[Collected data entries]

== == ==

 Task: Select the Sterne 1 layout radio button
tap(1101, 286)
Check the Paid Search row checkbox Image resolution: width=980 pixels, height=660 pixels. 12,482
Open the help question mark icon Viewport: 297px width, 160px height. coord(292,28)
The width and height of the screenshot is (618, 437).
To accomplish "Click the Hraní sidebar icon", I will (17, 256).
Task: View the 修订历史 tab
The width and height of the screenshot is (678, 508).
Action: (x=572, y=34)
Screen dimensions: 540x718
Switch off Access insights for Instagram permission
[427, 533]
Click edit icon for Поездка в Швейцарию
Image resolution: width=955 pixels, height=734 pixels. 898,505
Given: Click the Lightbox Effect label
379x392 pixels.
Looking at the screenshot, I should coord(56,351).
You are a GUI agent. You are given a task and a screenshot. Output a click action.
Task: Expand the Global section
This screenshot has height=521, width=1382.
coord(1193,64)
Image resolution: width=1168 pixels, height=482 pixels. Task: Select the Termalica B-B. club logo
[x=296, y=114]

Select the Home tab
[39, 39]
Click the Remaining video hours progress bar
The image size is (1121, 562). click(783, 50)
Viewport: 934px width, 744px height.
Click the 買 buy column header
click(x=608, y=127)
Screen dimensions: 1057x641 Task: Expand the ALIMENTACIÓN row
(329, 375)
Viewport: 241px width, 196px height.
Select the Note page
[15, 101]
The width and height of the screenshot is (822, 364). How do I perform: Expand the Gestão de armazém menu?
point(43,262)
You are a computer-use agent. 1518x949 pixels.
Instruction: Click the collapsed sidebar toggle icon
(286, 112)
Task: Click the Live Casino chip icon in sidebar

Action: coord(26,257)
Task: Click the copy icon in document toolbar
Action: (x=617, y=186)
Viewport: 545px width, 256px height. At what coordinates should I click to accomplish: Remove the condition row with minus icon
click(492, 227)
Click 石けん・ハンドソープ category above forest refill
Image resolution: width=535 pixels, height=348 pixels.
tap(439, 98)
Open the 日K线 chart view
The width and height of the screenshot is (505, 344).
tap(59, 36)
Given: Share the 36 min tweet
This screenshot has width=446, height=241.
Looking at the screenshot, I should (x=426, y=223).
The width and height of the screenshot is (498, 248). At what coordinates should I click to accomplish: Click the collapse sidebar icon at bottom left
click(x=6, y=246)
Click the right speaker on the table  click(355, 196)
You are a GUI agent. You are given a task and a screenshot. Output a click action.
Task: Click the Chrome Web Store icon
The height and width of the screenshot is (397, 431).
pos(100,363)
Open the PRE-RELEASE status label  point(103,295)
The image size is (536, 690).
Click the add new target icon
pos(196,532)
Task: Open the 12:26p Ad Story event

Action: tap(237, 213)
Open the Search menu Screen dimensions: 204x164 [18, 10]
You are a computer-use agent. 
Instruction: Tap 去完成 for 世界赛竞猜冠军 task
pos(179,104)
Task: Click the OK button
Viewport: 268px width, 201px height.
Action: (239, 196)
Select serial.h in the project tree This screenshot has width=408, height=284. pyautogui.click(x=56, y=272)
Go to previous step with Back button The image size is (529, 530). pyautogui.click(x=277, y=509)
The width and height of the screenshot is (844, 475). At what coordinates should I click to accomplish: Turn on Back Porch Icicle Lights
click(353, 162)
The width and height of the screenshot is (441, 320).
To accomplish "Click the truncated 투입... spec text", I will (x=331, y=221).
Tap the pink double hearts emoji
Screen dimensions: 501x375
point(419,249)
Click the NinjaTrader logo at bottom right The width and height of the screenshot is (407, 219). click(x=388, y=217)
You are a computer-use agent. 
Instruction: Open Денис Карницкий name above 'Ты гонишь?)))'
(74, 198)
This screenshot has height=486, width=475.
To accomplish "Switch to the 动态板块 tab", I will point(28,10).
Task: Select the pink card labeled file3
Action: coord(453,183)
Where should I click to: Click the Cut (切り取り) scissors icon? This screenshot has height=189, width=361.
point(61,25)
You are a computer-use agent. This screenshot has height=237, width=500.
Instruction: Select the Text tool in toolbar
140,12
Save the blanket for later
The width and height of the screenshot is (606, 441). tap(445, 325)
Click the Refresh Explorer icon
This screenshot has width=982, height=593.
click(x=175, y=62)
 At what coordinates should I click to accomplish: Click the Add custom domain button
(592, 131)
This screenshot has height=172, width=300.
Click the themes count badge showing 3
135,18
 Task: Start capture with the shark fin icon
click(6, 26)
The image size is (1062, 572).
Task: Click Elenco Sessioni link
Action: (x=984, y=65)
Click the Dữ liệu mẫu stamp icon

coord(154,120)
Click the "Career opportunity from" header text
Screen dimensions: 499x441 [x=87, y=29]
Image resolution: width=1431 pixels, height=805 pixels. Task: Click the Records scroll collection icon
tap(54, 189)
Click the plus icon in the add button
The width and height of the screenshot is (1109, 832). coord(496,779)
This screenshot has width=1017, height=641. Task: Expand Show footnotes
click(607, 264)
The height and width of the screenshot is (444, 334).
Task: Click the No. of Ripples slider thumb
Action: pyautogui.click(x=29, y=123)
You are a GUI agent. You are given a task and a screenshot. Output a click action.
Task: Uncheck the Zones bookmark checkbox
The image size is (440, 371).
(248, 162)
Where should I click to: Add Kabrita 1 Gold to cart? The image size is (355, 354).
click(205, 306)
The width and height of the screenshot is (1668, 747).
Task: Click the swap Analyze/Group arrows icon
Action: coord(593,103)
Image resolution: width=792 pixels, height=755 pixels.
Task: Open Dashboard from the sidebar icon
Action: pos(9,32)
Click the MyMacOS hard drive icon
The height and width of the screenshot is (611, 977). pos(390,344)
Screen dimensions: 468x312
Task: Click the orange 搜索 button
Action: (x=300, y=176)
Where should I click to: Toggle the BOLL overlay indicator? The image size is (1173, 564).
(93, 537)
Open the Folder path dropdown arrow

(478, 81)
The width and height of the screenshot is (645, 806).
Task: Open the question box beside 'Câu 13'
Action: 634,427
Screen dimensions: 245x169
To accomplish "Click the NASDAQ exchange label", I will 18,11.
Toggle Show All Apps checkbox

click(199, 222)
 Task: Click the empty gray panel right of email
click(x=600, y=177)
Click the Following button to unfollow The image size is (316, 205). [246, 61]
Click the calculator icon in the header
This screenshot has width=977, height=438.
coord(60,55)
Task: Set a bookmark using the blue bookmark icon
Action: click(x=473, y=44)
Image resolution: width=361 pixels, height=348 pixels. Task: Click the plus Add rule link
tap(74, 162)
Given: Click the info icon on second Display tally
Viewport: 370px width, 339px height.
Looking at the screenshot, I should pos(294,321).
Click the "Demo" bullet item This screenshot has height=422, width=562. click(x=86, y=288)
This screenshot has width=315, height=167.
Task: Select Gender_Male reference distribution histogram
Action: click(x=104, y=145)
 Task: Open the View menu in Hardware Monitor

== == ==

__ACTIVITY__
Using the entries above, state how many lines contain the string "computer"; the number is all that is needed.

__SOLVED EXERCISE__
4